I’m not confident the US will get its shit together within my own lifetime, but the prospect of dying a slow and painful death under the guise of a “civilized nation” seems absurd, regardless of circumstance.
Back in the public health school days, I had to take a course in healthcare economics. The most important takeaway was that healthcare will always break price curves because the demand for healthy longevity is unlimited.
Interesting. More transparency into pricing would be fantastic. I'm not sure this is the right way to accomplish this, but putting pressure on the industry to fix itself is a good step.
This smells an awful lot like a publicity softball. Why work to fix the problem when you can do effectively nothing and still make yourself look good?
So it's now being mentioned that price transparency on its own may actually increase prices.
What do Danish concrete and broiler chickens have to do with the U.S. cost of medical care?
When a limited number of competing players can see the full marketplace, they can set coordinated prices without actively colluding with each other. You've probably seen this in action at neighborhood gas stations - prices vary by no more than a few pennies among locations of different brands. There's no incentive to lower prices when you know exactly what your competitors are charging, the product is relatively uniform regardless of brand, and the customers aren't price-sensitive to small variations.
With medical care, the assumption is that nearly all doctors and hospitals meet minimum standards - a relatively uniform product. The marketplace in most localities is dominated by one or two hospital systems. Insurer-negotiated payments, or public payment systems that price as a percentage of stated fees, tend to increase "list" prices. So it's a perfect recipe for marketplace-wide price fixing, in the absence of regulation.

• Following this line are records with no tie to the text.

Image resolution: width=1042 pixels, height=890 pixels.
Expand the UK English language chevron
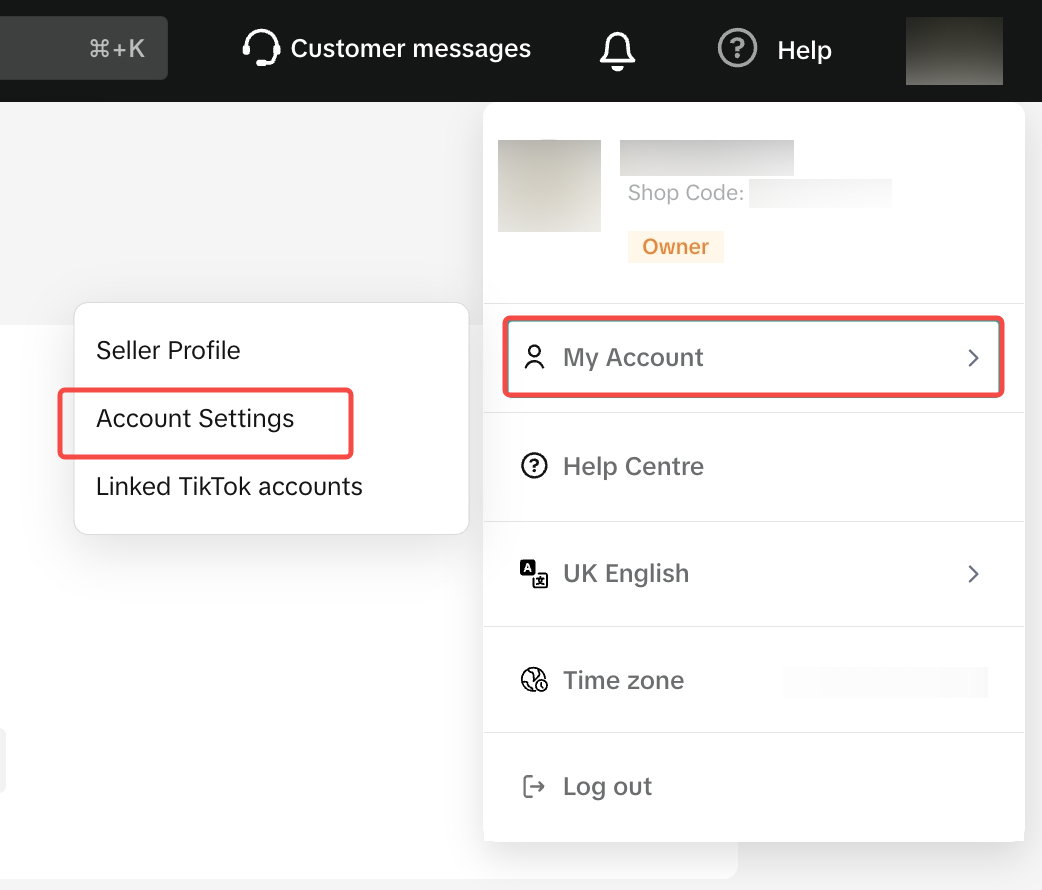point(973,574)
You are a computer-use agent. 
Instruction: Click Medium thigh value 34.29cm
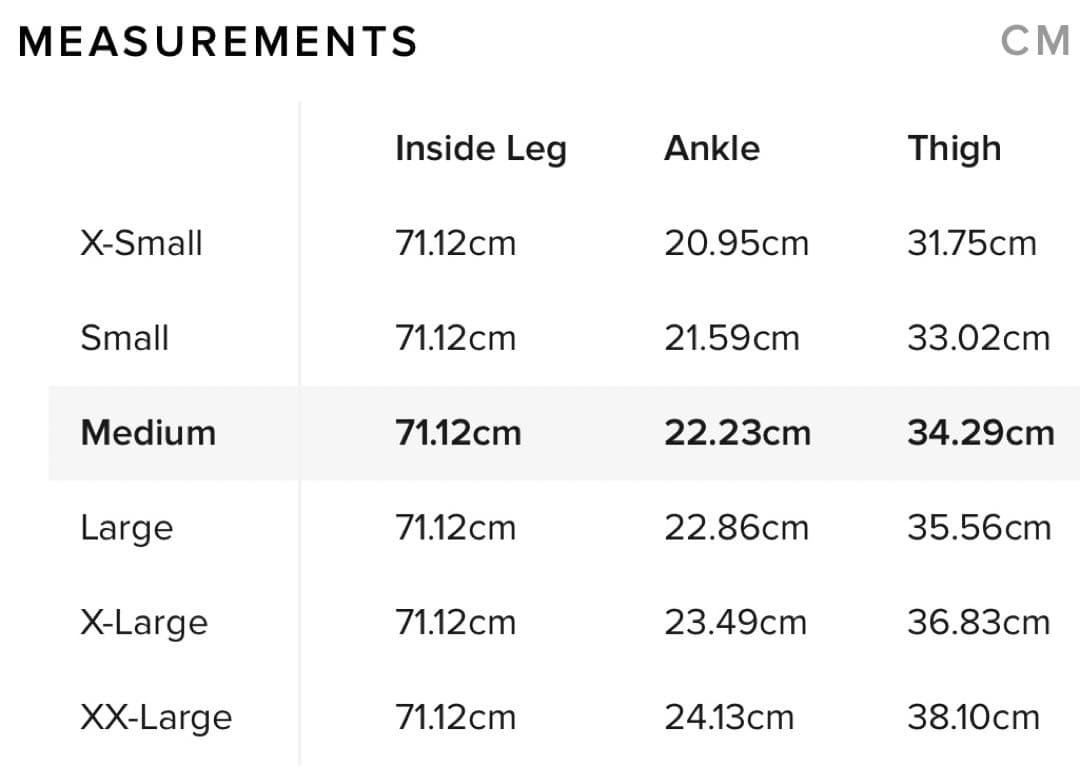pyautogui.click(x=980, y=433)
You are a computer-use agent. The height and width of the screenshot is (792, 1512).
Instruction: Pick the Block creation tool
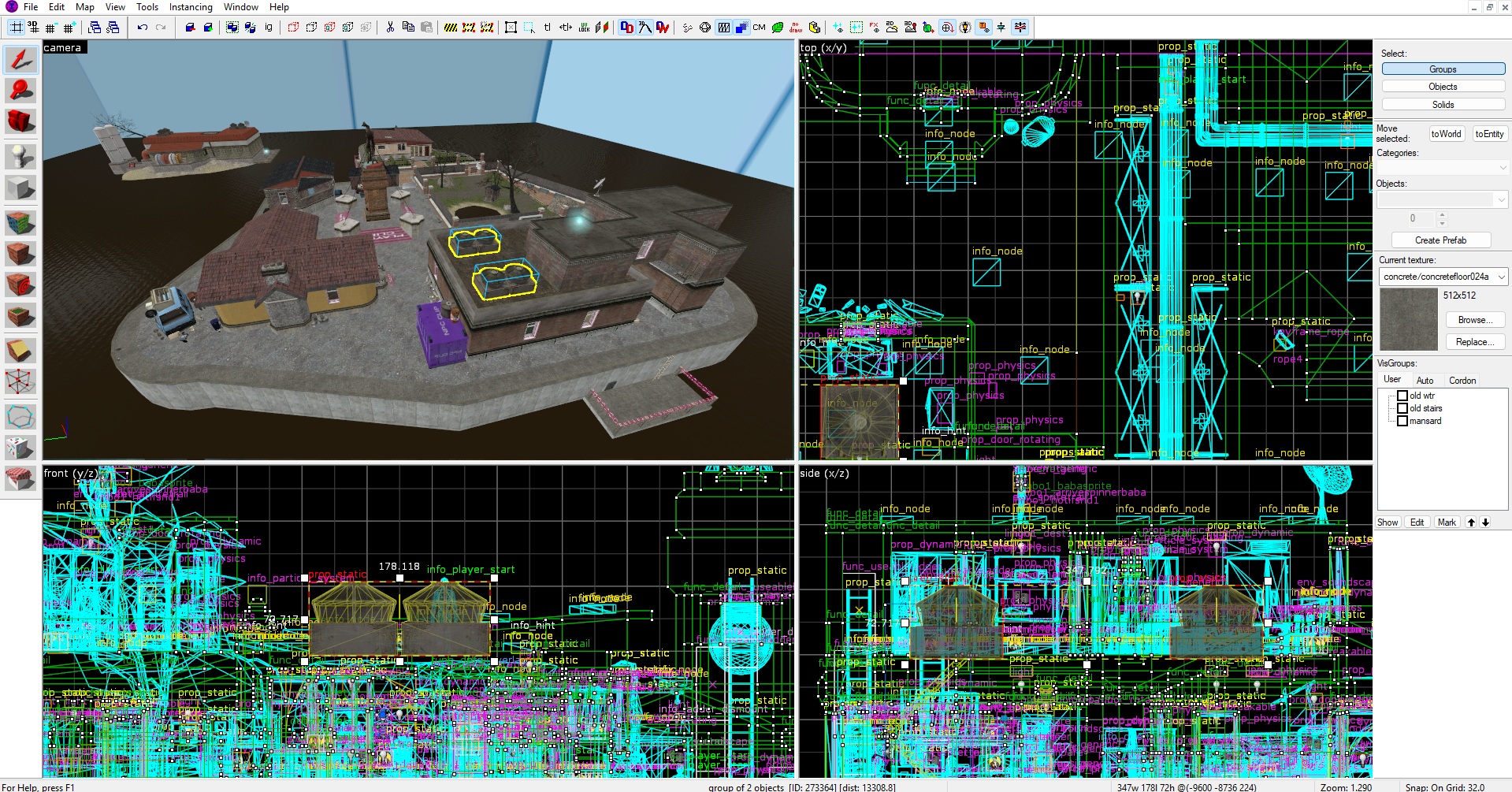(x=20, y=188)
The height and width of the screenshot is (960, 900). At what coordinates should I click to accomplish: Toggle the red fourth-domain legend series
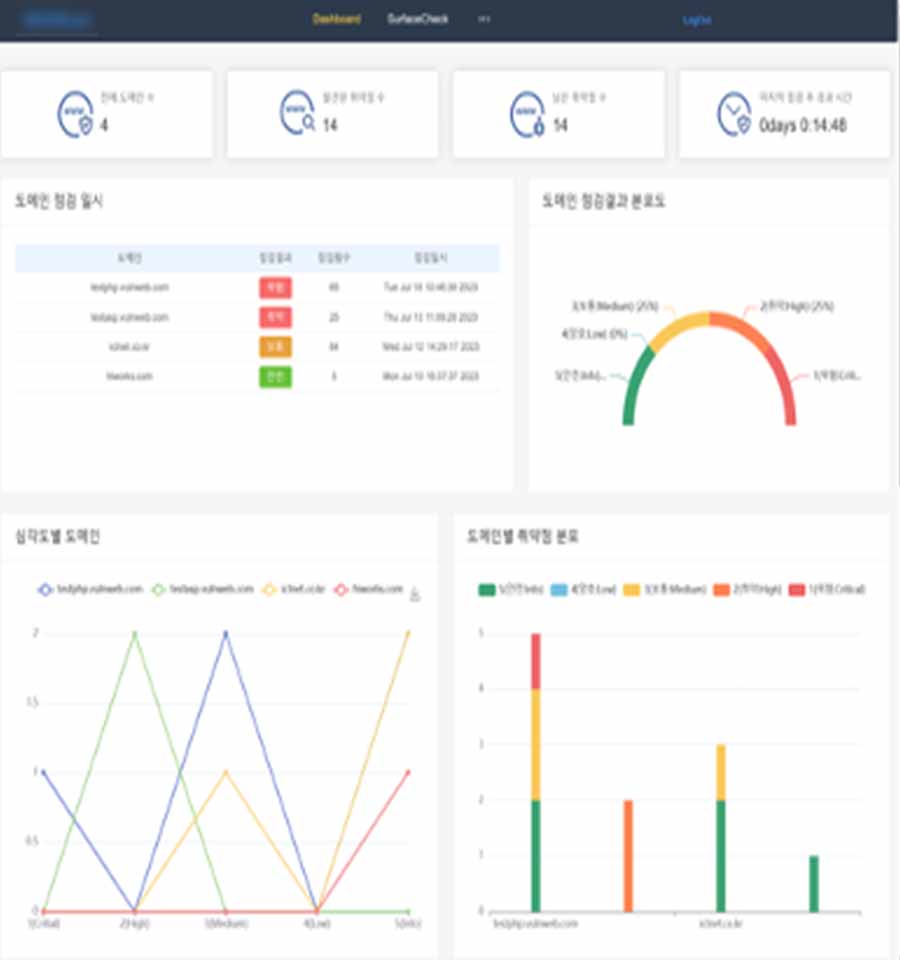(x=368, y=589)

The other downside is potential supply restriction to support prices. When rural hospitals know that their prices are uncompetitive, and they can't make enough to cover higher fixed costs, they close.
Patients go to big city hospitals, which can then charge more, or forgo care, which drives up systemic costs for critical treatments (not to mention needless suffering and deaths).
I don't trust it. It's going to twist into something bad for the public somehow.
I'm glad I'll be given a full price list as I'm being wheeled in, unconscious. Gives me a chance to have them send me to Wal-Hospital, so I can save some money.
It seems like that would essentially make cost-claims indisputable, right?